その意味で、本作は単なる冒険活劇ではなく、“死を自覚した英雄が、自分の人生を再定義する物語”として読むことができます。プスが最後に自らの恐怖を受け入れ、ウルフと対等に向き合う場面は、象徴的な“自己受容”の瞬間であり、ヒーロー像の更新とも言えるでしょう。
また、願い星をめぐる争奪戦には、それぞれのキャラクターが抱える「欠落」が映し出されています。キティは信頼、ゴルディとクマ一家は家族の形、ジャック・ホーナーは万能欲求。誰もが“何かを失っている”状態で物語に参加していることは、テーマ的に非常に示唆的です。
一方で、唯一願いを持たないペリートの存在は異質です。彼は「今この瞬間を楽しんでいる」だけで、何も失っていないし、何かを望んでもいません。この対比が、物語全体に“本当の満足とは何か?”という問いを投げかけています。
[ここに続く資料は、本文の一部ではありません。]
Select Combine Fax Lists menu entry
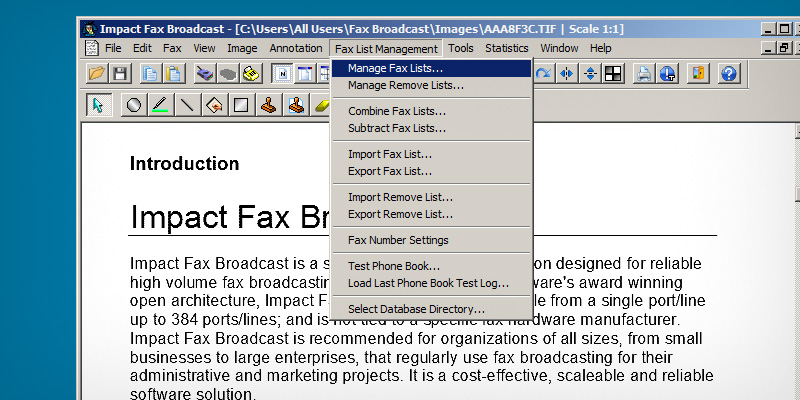This screenshot has width=800, height=400. [x=397, y=111]
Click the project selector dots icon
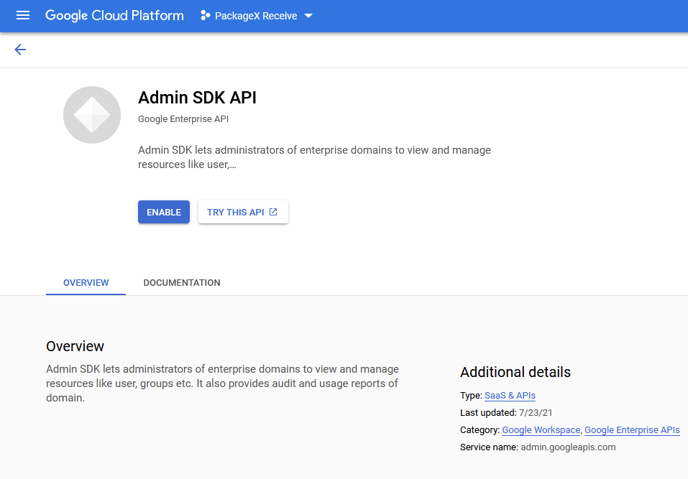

本作が優れているのは、こうした深いテーマ性を持ちながらも、それを押し付けがましく語らない点にあります。観客は、キャラクターの行動や選択を通して、それぞれの視点で物語を“受け取る”ことができるのです。
最後に描かれる“Far Far Away”への航海は、プスの新たな旅立ちであり、「恐怖を越えた先にある“自分らしい生”への第一歩」とも受け取れます。
本作は、命の数ではなく、その命をどう生きるかを問う作品なのです。